I got really inspired when folding both of those twists back on the names I created with the first method and the original meaningless names I came up with years before. I used the Laangkudt name for the channel near Seven Harbors, and then thought “why would a natural feature have a name like ‘cut’ when ‘erode’ is a more ‘natural’-sounding process?” What if this massive, thirty-mile-channel really was “cut” in some human-made process? That’s a huge endeavor, so what if (because fantasy worlds can be magical) it was a supernatural effort by a more magical ancestry, like, say, elves? And so Seven Harbors acquired—or rather reacquired—the old “Scarnasa” name, which I thought might work in-world as Elvish for “Carved By Water.” In one fell swoop my fictional city now had a relatable real-world name, a current in-world fantastical name, and an in-world historical name that implied centuries of previous culture and habitation.
Don’t Stop Here, It’s Bat Country
Again, this isn’t the only way to do fantasy toponymy. It’s just what’s worked well for me and my bog-standard “medieval” fantasy project. It can work for any genre or any time period, and if you want to go gonzo it’s adaptable to anything else that grabs your attention. Stuck on a broad name for a huge region? Consider colors. Many real-world cultures associate colors with cardinal directions; in Eurasian cultures, maps sometimes show green (east), red (south), white (west), or black (north) arrows on their compasses or windroses to denote direction without words. Translating and transposing those names onto nations or continents is a snap.
Hung up on history? I mentioned simplifying words as if the letters and sounds had blended together over time; ditching consonants and slurring vowels (among other things) is what transformed “Alexandria” into “Kandahar” in what’s now Afghanistan. Need lots of similar names for, say, a string of fortresses? Pick your culture, mash that translator button for “fortress,” “castle,” “stronghold” or “holdfast,” and play with the resulting word. Then use it as a prefix or suffix attached to unique descriptors. That’s how I came up with fourteen names for The Waycastles, outposts housing elite ranger and scout units who guard a dangerous frontier, and got inspired describing why they were important enough in their culture to influence the names of things—a great story prompt.

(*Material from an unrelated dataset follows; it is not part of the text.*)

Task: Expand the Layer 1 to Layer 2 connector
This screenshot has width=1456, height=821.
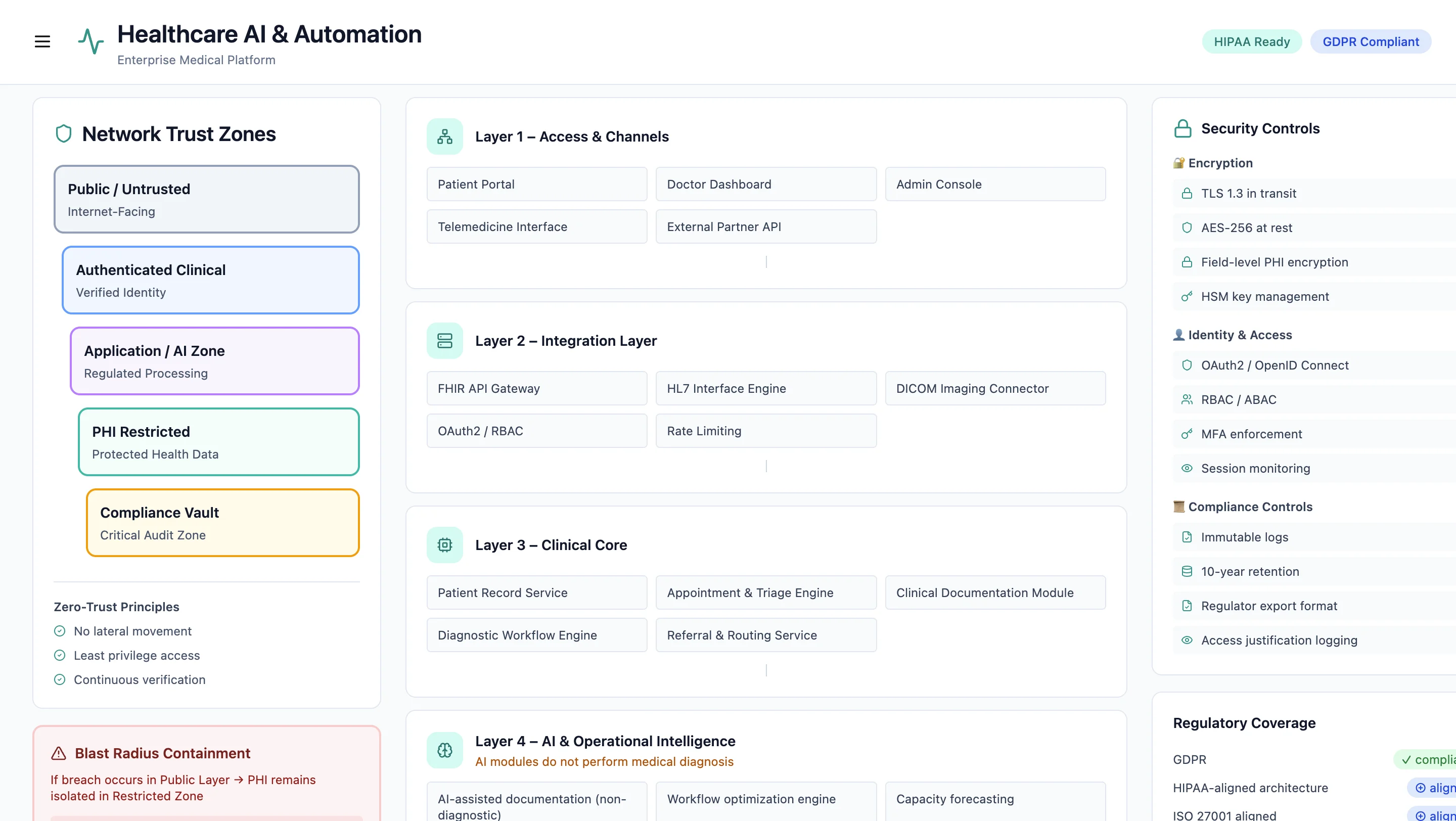Action: (766, 261)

Remember, made-up words might sound cool, but they probably won’t mean anything to anyone but you, so dreaming up meanings for them will help you world-build histories, biographies, and other ideas for depth—adding insight to who lives in these places. The process might even help you expand to other aspects of world-building; Ursula LeGuin created an entire system of magic based on names. Fantasy maps risk meaninglessness without stories about their population. Every place becomes interesting when you can apply a world-building method to naming it. You don’t need to invent unpronounceable languages to do it, but you don’t need to stick to only real-world languages for the sake of accessibility—unless you want to! It’s your world, and you can change it.